Adults who are able to make adequate changes to their life develop as sense of care for themselves and others (Erikson, 1964, p. 267). This is important because the older generation has a lot to offer to the younger generation. During Erikson’s last stage Ego Integrity vs. Despair (55+ yrs. ), older adults are experiencing retirement and come to terms with their life decisions even if it is good or bad (Table 9. 1. Comparison of Freudian and Eriksonian Stages of Development, 2014, p. 1; M. Braxton-Newby, Fall Class Lecture/personal communication, October 20, 2014).
This is significant because when the person comes to terms with their life decisions this leads the person to develop wisdom (Erikson, 1964, p. 274). Adults who are unable to come to terms with their life decisions see themselves as failures in society, which is despair (Table 9. 1. Comparison of Freudian and Eriksonian Stages of Development, 2014, p. 1). This explains why some older people in society just appear to be grouchy towards others. Strengths and Limitations of Erikson A strength of Erikson’s theory is each stage has the potential for a positive outcome, if each crisis can be surpassed (Markstrom & Hunter, 1999, para. ). For instance, with the stage trust vs. mistrust the person has the potential to develop a sense of hope, if that persons parents respond to their basic needs in early childhood (Markstrom & Hunter, 1999, para. 3).
Just like Piaget, Erikson’s limitation is the structure of his theory. His theory doesn’t explain in my opinion why some people make it to the next stage without having successfully completed the last stage. Another limitation of Erikson’s theory is it tends to be male biased. Meaning it does not focus enough on the differences between male and female during development (Fleming, 2004, p. -22). Erikson non-account for Social Oppressions/ Social Privileges Erikson’s theory like Piaget, does not take into account for social oppressions/privileges. For instance, it does not discuss how ethnicity, sex and social class affects each stage possible success or failure. Since his theory does not discuss how these factors affects each stage of development, it does not take into account of social oppressions/privileges.
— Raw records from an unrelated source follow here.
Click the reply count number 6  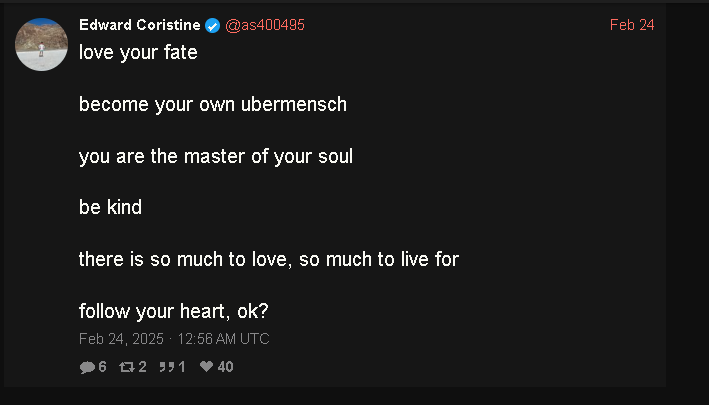(102, 367)
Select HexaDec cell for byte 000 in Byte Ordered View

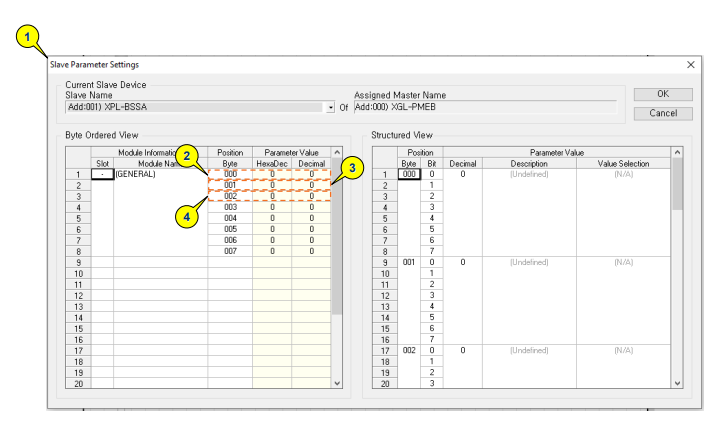tap(272, 174)
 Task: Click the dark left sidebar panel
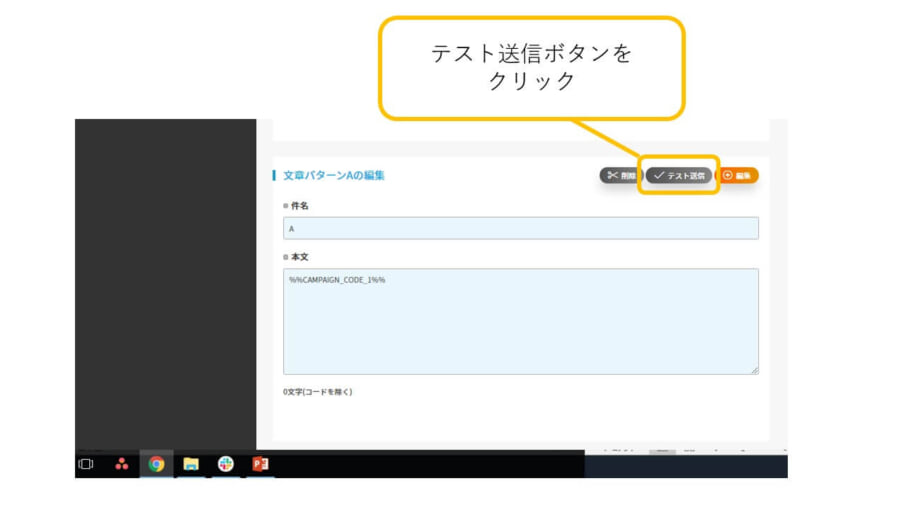[165, 280]
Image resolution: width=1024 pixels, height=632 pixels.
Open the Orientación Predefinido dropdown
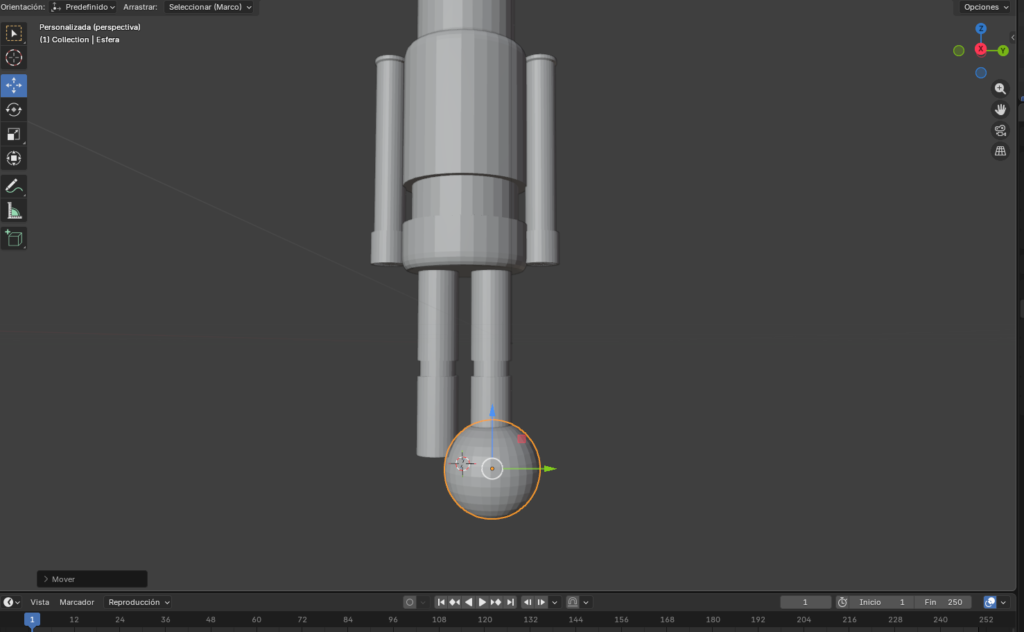tap(84, 7)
This theory was mainly based on the male development, which is why it mainly fails to include social oppressions/privileges (Fleming, 2004, p. -22). Erikson Theory in Social work Practice Erikson’s theory can be implemented in social work practice because it covers multiple stages of development that can be used to understand the family as a whole. For instance, a social worker can used this theory to explain to a family that it is critical to respond to a babies needs, so this child can have a solid foundation of trust in people in the future. This theory can also be used by social workers to help older families understand difficult life transitions, such as their child moving out or getting divorced.